_Supplied data_:
Start of Block

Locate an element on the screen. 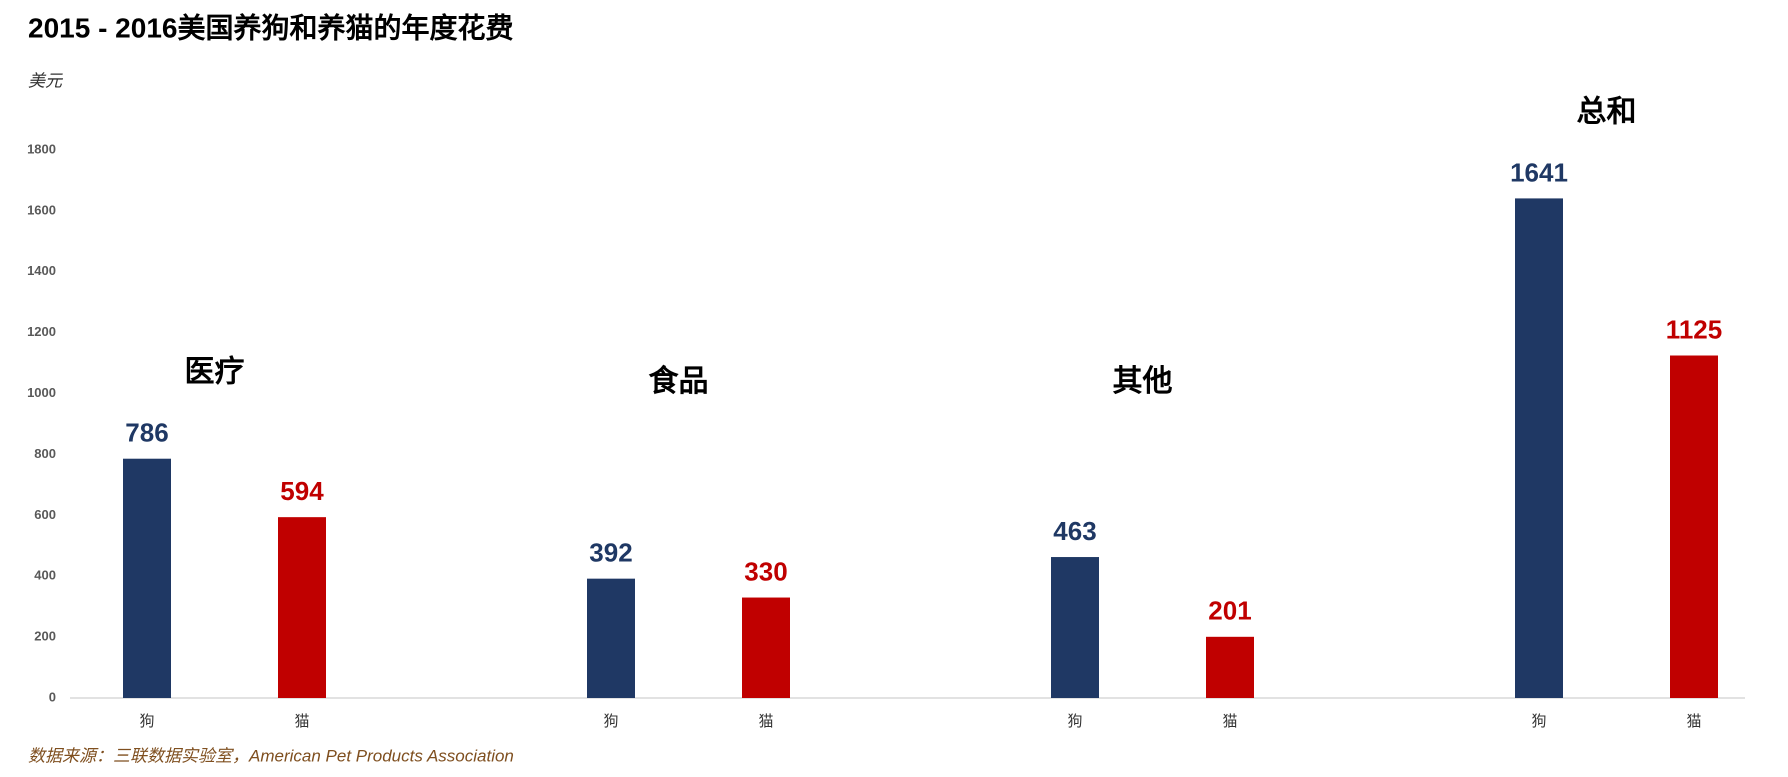  y-tick-label: 0 is located at coordinates (52, 696).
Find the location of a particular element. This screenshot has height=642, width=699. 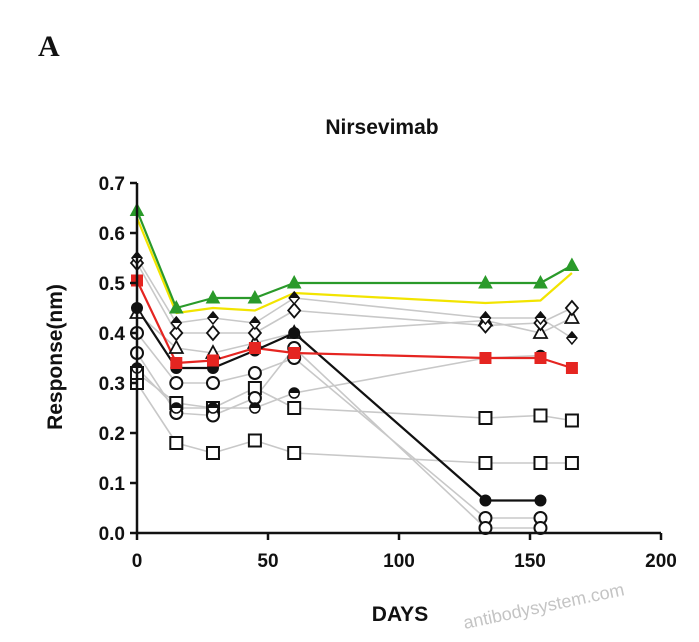

x-tick-label-5: 200 is located at coordinates (661, 562).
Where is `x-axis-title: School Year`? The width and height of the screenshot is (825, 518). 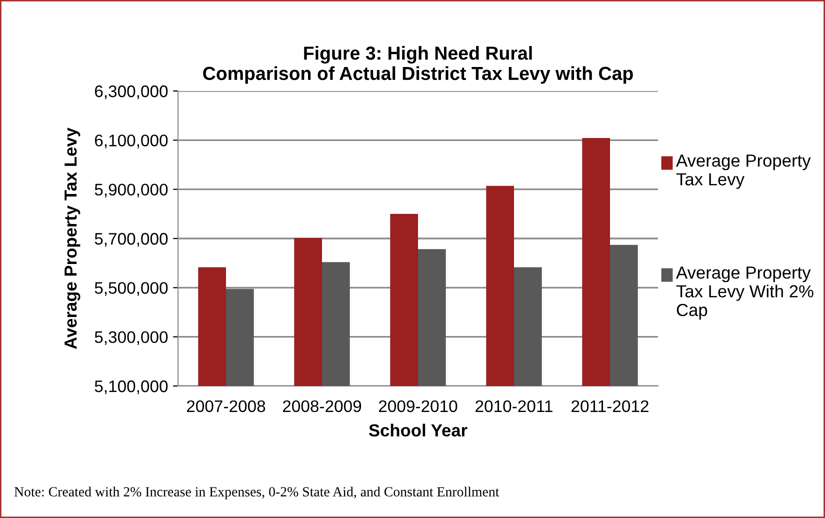
x-axis-title: School Year is located at coordinates (418, 430).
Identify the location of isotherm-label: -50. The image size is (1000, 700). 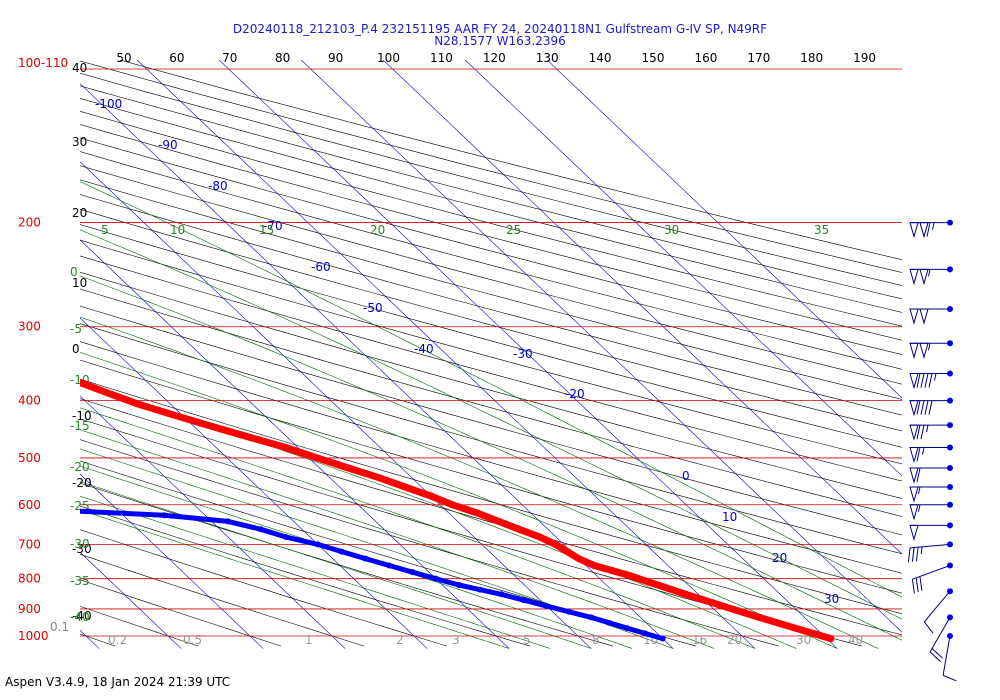
(373, 308).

End of Block

_Problem to work on_: Switch "screenshot" to "capture" in the items from the line with "Find the location" up to and including the last line, and give those lines again with nothing else changed. Leave the pictures out.

_Final answer_:
Find the location of a particular element. This capture has height=642, width=699. 

x-tick-label-5: 200 is located at coordinates (661, 562).
Where is `x-axis-title: School Year`? The width and height of the capture is (825, 518). 
x-axis-title: School Year is located at coordinates (418, 430).
Identify the location of isotherm-label: -50. The image size is (1000, 700). 
(373, 308).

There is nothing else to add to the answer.